**WHAT IS NEEDED:** Transcribe each record below character for character.

Start of TASK MATERIAL

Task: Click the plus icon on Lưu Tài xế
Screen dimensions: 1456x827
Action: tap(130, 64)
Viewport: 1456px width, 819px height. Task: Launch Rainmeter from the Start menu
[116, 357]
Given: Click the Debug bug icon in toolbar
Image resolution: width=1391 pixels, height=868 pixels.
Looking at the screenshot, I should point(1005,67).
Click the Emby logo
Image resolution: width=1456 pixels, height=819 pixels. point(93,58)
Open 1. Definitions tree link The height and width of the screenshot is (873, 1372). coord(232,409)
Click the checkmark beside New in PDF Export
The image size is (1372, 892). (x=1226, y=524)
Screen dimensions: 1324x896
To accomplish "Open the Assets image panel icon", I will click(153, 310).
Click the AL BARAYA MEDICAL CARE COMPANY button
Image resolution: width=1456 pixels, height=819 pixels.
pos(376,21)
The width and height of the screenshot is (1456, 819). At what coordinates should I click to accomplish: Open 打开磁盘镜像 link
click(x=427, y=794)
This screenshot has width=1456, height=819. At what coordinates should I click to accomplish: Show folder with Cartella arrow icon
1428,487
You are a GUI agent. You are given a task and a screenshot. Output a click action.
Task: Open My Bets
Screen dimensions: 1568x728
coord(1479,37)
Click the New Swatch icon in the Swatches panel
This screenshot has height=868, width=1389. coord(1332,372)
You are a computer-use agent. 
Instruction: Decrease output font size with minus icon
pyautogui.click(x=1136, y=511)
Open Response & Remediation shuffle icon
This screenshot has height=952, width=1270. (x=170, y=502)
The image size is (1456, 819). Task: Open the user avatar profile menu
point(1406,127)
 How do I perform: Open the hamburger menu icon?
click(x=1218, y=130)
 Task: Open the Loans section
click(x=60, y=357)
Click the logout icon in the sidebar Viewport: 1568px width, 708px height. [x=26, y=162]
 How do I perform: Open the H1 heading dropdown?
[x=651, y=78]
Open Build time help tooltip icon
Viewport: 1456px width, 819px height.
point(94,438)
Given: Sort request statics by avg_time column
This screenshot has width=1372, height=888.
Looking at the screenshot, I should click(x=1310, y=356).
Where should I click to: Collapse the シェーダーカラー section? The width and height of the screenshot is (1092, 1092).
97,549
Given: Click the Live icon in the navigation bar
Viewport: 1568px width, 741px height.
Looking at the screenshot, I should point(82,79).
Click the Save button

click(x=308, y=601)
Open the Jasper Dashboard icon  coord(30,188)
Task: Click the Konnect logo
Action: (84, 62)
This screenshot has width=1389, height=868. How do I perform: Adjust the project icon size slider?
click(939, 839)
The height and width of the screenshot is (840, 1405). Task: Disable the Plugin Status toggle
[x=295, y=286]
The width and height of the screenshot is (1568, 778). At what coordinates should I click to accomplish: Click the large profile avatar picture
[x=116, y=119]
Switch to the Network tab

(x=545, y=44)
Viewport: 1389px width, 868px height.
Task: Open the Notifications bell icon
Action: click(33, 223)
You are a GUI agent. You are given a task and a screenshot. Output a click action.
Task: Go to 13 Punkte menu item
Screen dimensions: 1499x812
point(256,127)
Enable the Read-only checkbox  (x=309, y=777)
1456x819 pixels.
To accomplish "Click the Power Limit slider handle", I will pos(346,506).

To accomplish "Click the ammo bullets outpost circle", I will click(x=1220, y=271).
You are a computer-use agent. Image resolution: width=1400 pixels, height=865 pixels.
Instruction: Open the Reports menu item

End of TASK MATERIAL

**SOLVED EXERCISE:**
Task: Click the plus icon on Lưu Tài xế
Screen dimensions: 1456x827
Action: tap(130, 64)
Viewport: 1456px width, 819px height. Task: Launch Rainmeter from the Start menu
[116, 357]
Given: Click the Debug bug icon in toolbar
Image resolution: width=1391 pixels, height=868 pixels.
Looking at the screenshot, I should point(1005,67).
Click the Emby logo
Image resolution: width=1456 pixels, height=819 pixels. point(93,58)
Open 1. Definitions tree link The height and width of the screenshot is (873, 1372). coord(232,409)
Click the checkmark beside New in PDF Export
The image size is (1372, 892). (x=1226, y=524)
Screen dimensions: 1324x896
To accomplish "Open the Assets image panel icon", I will click(153, 310).
Click the AL BARAYA MEDICAL CARE COMPANY button
Image resolution: width=1456 pixels, height=819 pixels.
pos(376,21)
The width and height of the screenshot is (1456, 819). At what coordinates should I click to accomplish: Open 打开磁盘镜像 link
click(x=427, y=794)
This screenshot has width=1456, height=819. At what coordinates should I click to accomplish: Show folder with Cartella arrow icon
1428,487
You are a GUI agent. You are given a task and a screenshot. Output a click action.
Task: Open My Bets
Screen dimensions: 1568x728
coord(1479,37)
Click the New Swatch icon in the Swatches panel
This screenshot has height=868, width=1389. coord(1332,372)
You are a computer-use agent. 
Instruction: Decrease output font size with minus icon
pyautogui.click(x=1136, y=511)
Open Response & Remediation shuffle icon
This screenshot has height=952, width=1270. (x=170, y=502)
The image size is (1456, 819). Task: Open the user avatar profile menu
point(1406,127)
 How do I perform: Open the hamburger menu icon?
click(x=1218, y=130)
 Task: Open the Loans section
click(x=60, y=357)
Click the logout icon in the sidebar Viewport: 1568px width, 708px height. [x=26, y=162]
 How do I perform: Open the H1 heading dropdown?
[x=651, y=78]
Open Build time help tooltip icon
Viewport: 1456px width, 819px height.
point(94,438)
Given: Sort request statics by avg_time column
This screenshot has width=1372, height=888.
Looking at the screenshot, I should click(x=1310, y=356).
Where should I click to: Collapse the シェーダーカラー section? The width and height of the screenshot is (1092, 1092).
97,549
Given: Click the Live icon in the navigation bar
Viewport: 1568px width, 741px height.
Looking at the screenshot, I should point(82,79).
Click the Save button

click(x=308, y=601)
Open the Jasper Dashboard icon  coord(30,188)
Task: Click the Konnect logo
Action: (84, 62)
This screenshot has width=1389, height=868. How do I perform: Adjust the project icon size slider?
click(939, 839)
The height and width of the screenshot is (840, 1405). Task: Disable the Plugin Status toggle
[x=295, y=286]
The width and height of the screenshot is (1568, 778). At what coordinates should I click to accomplish: Click the large profile avatar picture
[x=116, y=119]
Switch to the Network tab

(x=545, y=44)
Viewport: 1389px width, 868px height.
Task: Open the Notifications bell icon
Action: click(33, 223)
You are a GUI agent. You are given a task and a screenshot. Output a click action.
Task: Go to 13 Punkte menu item
Screen dimensions: 1499x812
point(256,127)
Enable the Read-only checkbox  (x=309, y=777)
1456x819 pixels.
To accomplish "Click the Power Limit slider handle", I will pos(346,506).

To accomplish "Click the ammo bullets outpost circle", I will click(x=1220, y=271).
You are a computer-use agent. Image resolution: width=1400 pixels, height=865 pixels.
Instruction: Open the Reports menu item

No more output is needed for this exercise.